In some ways, Warren’s plan amounts to a list of technically sophisticated magic asterisks. It is as much an attempt to obscure the economic and political feasibility of passing and implementing a single-payer health care plan as a good-faith attempt to describe what it would practically require.

Yet in another way, it reveals something about both Warren and the economic reality of single-payer: Despite running a campaign based on wonky academic credentials and detail-oriented policy chops, Warren has, until now, repeatedly refused to directly answer questions about precisely how she would finance Medicare for All and whether she would foist new taxes on the middle class. Turns out she didn’t dodge the question because the answer was complex or hard to explain. She dodged it because the answer was so simple it could be expressed in a single word: yes.

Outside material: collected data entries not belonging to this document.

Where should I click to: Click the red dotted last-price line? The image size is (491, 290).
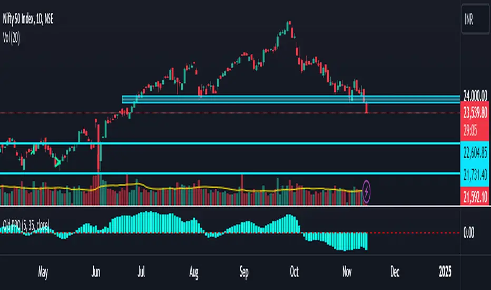coord(230,112)
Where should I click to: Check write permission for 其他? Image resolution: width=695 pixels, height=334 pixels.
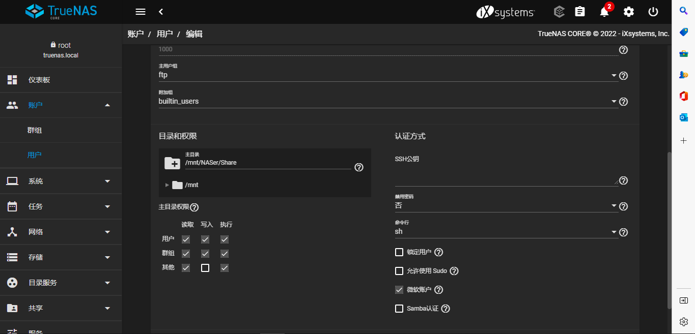tap(205, 268)
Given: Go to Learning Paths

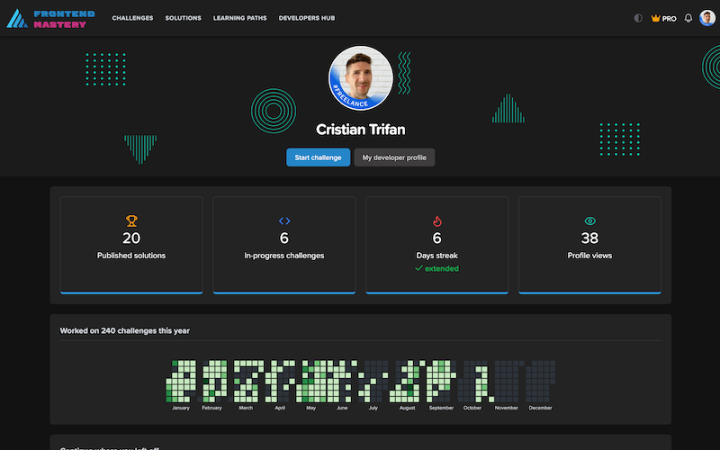Looking at the screenshot, I should (x=240, y=18).
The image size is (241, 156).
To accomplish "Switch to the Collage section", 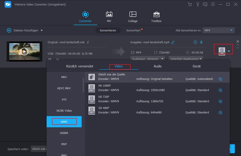I will coord(133,17).

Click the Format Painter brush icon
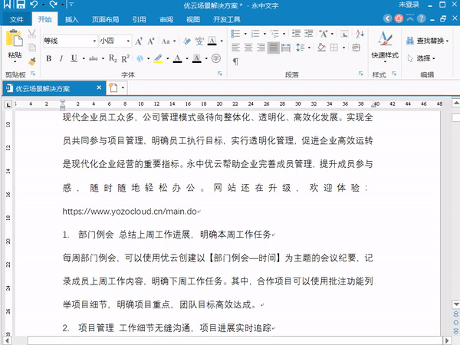tap(32, 61)
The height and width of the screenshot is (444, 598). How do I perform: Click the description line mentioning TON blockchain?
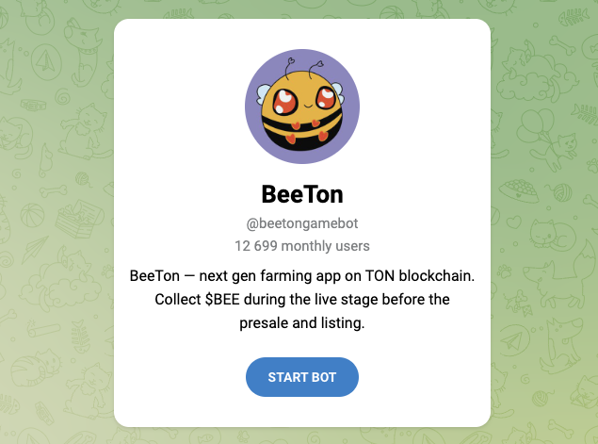tap(302, 275)
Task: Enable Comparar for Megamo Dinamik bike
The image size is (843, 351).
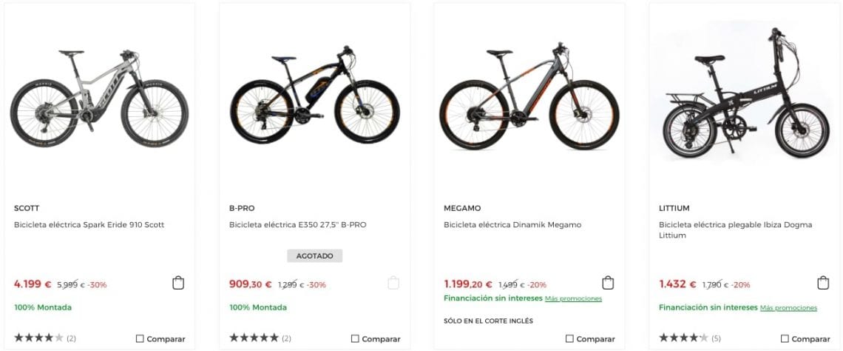Action: click(x=569, y=338)
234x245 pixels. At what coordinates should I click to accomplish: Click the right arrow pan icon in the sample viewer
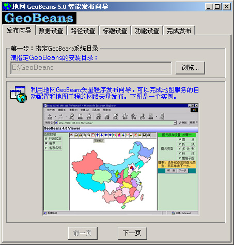[x=110, y=135]
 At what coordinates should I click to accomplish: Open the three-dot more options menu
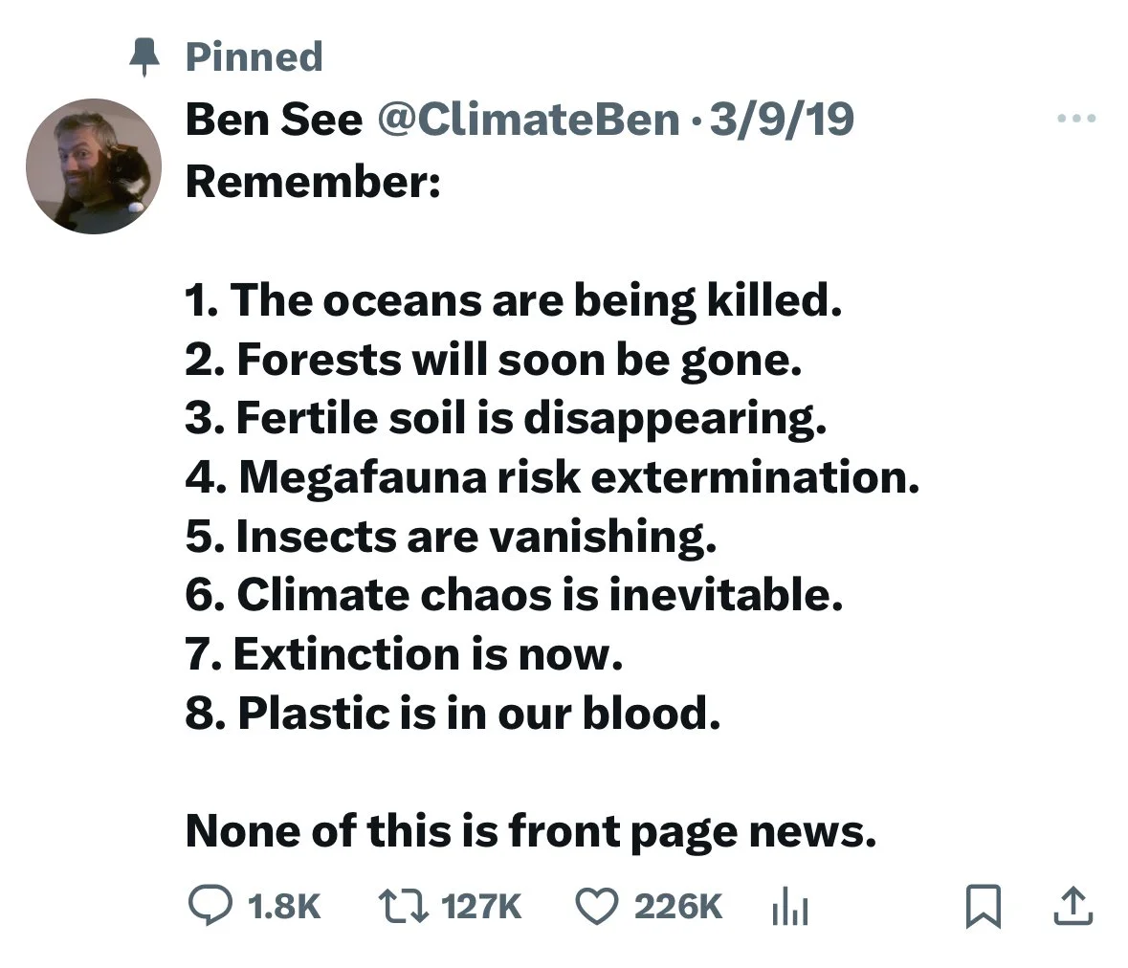1077,120
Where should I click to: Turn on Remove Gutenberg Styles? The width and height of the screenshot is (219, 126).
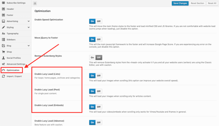tap(92, 57)
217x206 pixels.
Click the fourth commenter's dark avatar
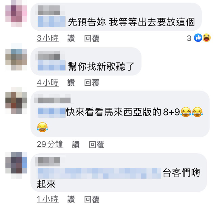tap(16, 165)
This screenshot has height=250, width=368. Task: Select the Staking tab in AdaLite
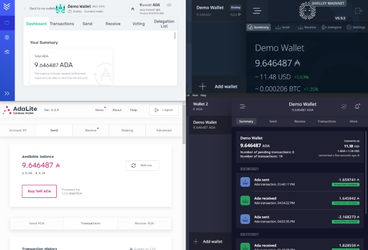click(x=127, y=130)
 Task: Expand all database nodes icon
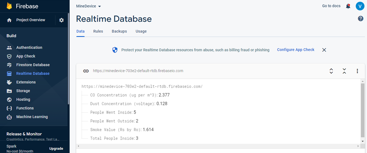click(x=331, y=71)
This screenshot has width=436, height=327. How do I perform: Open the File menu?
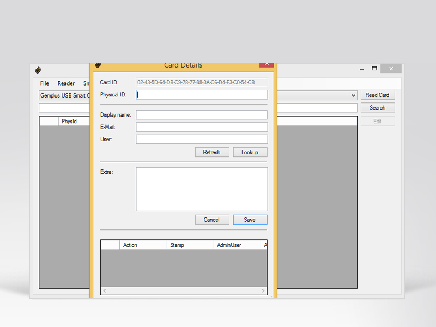coord(45,83)
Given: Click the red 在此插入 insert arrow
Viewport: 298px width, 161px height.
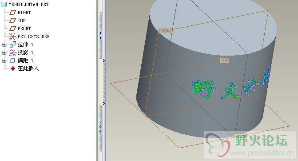Looking at the screenshot, I should [x=13, y=68].
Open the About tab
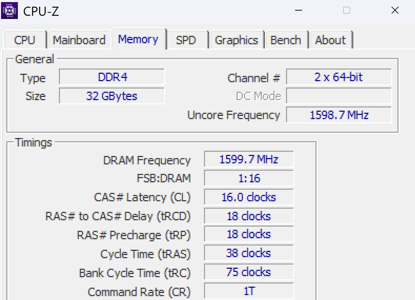 (x=331, y=40)
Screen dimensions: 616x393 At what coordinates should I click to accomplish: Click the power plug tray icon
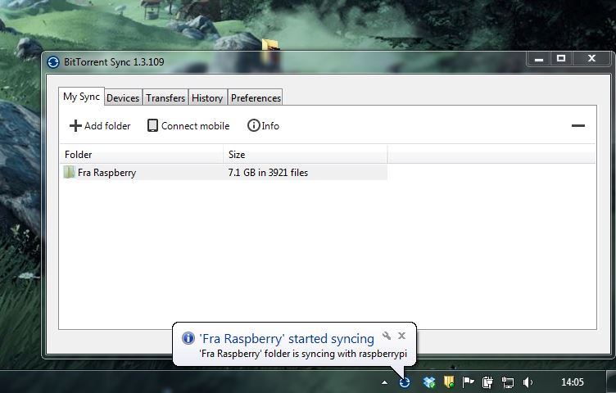point(488,382)
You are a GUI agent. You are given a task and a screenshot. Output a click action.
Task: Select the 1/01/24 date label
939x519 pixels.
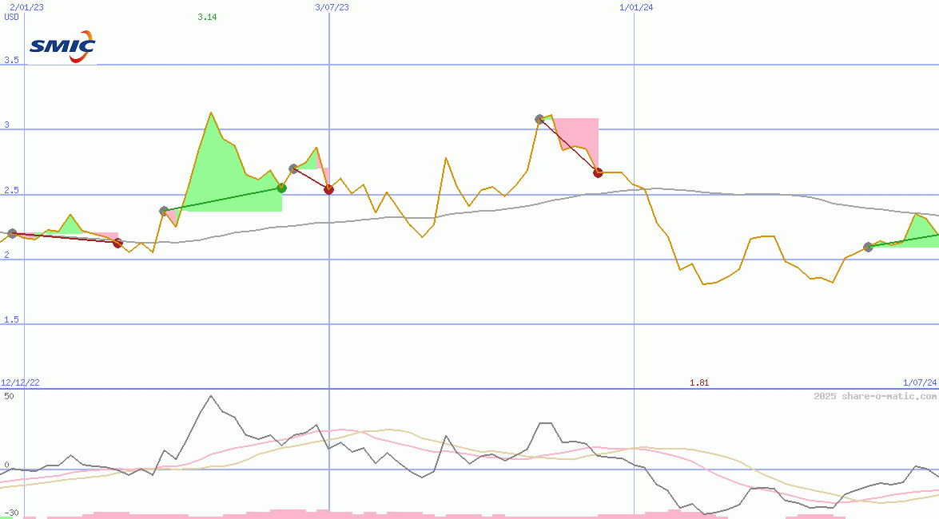[636, 7]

So, let’s just state the obvious. We’re talking about a person who pretended to be an Indian in order to get into Harvard, and who lied about being fired from her teaching job for being pregnant. If we’re looking at her education, we don’t find any evidence that she understands health care policy, or even basic economics. If we’re looking at her work experience, there’s no evidence there that she was ever able to produce results in health care administration. There are people who have been able to reform health care in a way that reduces costs, reduces taxes, improves quality of care, and covers more people. But not Elizabeth Warren.

Price of healthcare per Canadian household (Source: Fraser Institute)

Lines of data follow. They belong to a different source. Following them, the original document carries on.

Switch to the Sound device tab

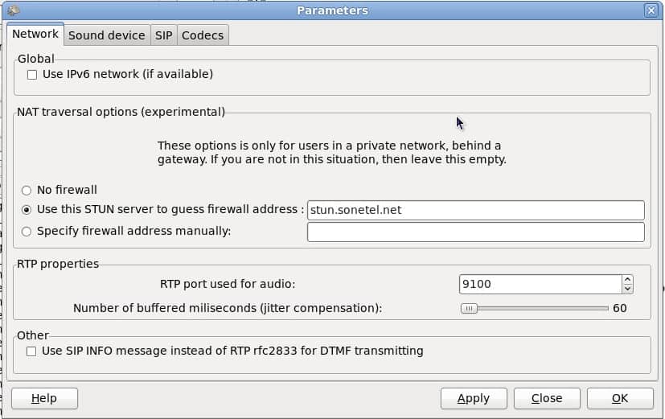pyautogui.click(x=106, y=35)
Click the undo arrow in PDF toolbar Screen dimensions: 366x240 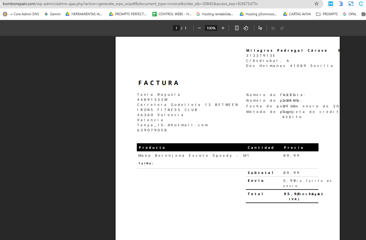point(273,28)
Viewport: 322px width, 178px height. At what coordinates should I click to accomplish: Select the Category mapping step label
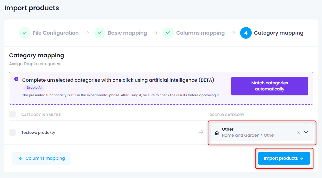coord(278,33)
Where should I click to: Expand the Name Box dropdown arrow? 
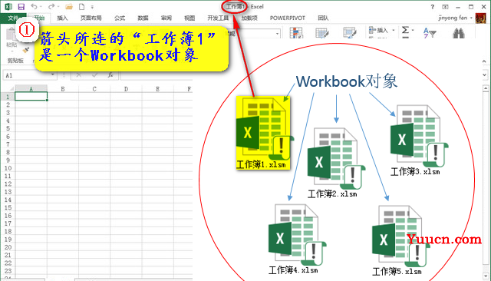(x=53, y=75)
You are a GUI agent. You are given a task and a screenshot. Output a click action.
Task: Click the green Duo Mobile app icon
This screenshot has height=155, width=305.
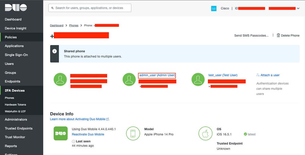click(x=61, y=133)
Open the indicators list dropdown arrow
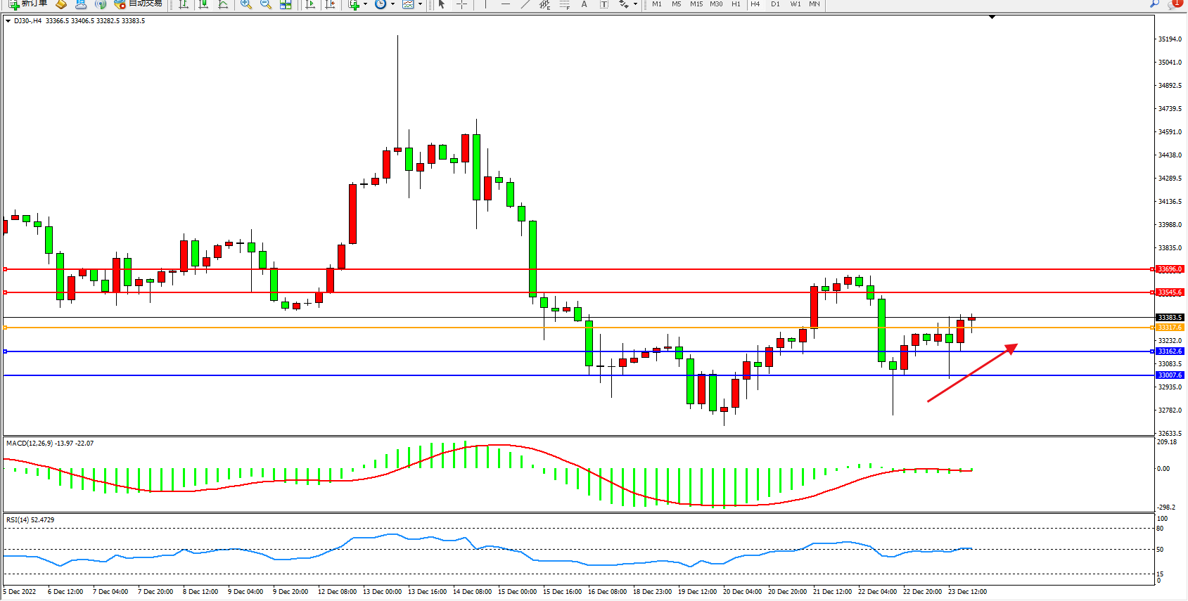This screenshot has height=601, width=1188. click(365, 4)
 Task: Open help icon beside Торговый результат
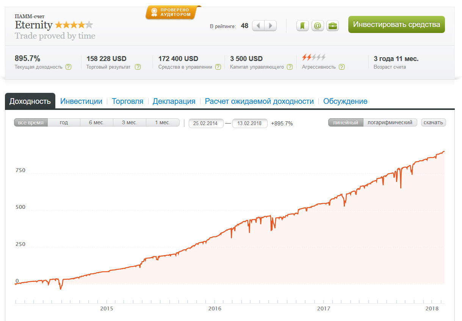coord(138,67)
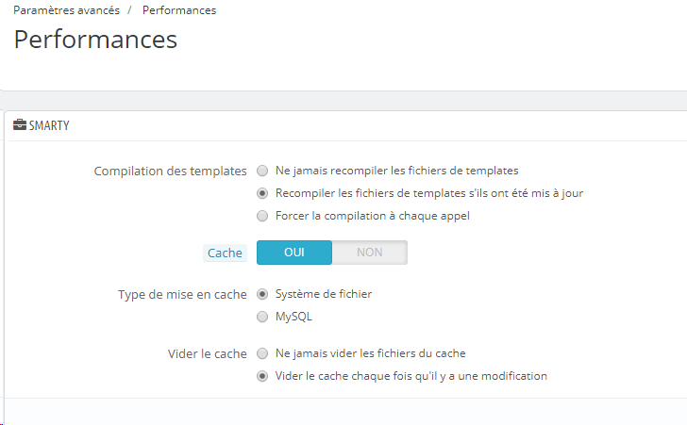This screenshot has height=425, width=687.
Task: Click the 'MySQL' option text
Action: (x=293, y=317)
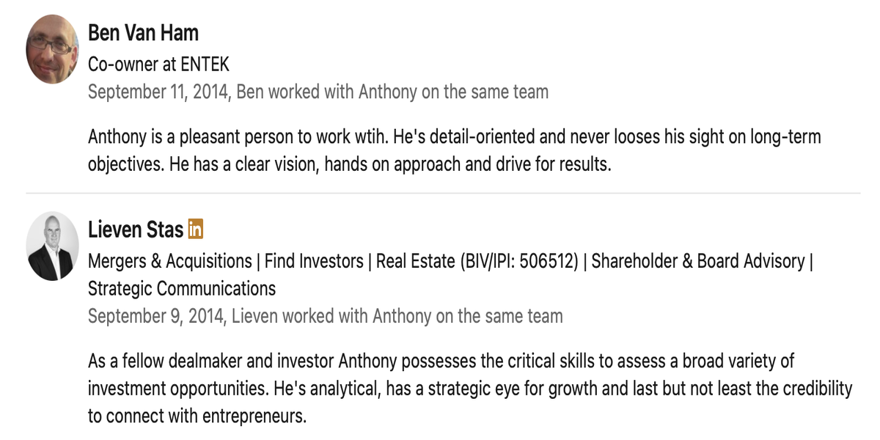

Price of healthcare per Canadian household (Source: Fraser Institute)

What about Canada?

I think it’s worth remembering how much government-run health care costs in countries that have adopted “Medicare for All” plans.

I found two interesting studies from Canada’s Angus Reid Institute describing single payer health care in Canada. I’m very interested in find out what things are like in countries that have true government-run health care. A typical Canadian family pays $13,000+ per year per household for healthcare, or about $585,000 over their working lives. What are they getting for all that money?

Here is the first Angus Reid article:

The study finds more than 2 million Canadians aged 55 and older face significant barriers when accessing the health care system in their province, such as being unable to find a family doctor or experiencing lengthy wait-times for surgery, diagnostic tests, or specialist visits.

Moreover, most Canadians in this age group have at least some difficulty getting the care they want or need in a timely manner.

The study focuses on the health care experiences of older Canadians, as well as their assessments of the quality of care they receive.

According to the article, 31% of respondents (aged 55 and older) rated access to the government’s healthcare system as “easy”. 48% had “moderate” problems with access, and 21% had “major” problems with access.

The second Angus Reid article explains:

This second part of the study finds one-in-six Canadians (17%) in the 55-plus age group – a figure that represents upwards of 1.8 million people – say that they or someone else in their household have taken prescription drugs in a way other than prescribed because of cost.

One-in-ten (10%) have decided to simply not fill a prescription because it was too expensive, and a similar number (9%) have decided not to renew one for the same reason. One-in-eight (12%) have taken steps to stretch their prescriptions, such as cutting pills or skipping doses.

Some 17 per cent of Canadians 55 and older have done at least one of these things, and that proportion rises among those who have greater difficulty accessing other aspects of the health care system.

In a previous blog post, I reported on how Canadians have to wait in order to see their GP doctor. If that doctor refers them to a specialist, then they have to wait to see the specialist. And if that specialist schedules surgery, then they have to wait for their surgery appointment. The delays can easily go from weeks to months and even years. The MEDIAN delay from GP referral to treatment is 19.5 weeks.

Wait times in weeks (Source: Maclean's magazine)
Wait times in weeks (Source: Maclean’s magazine)

Also, the Canadian system does NOT cover prescription drugs.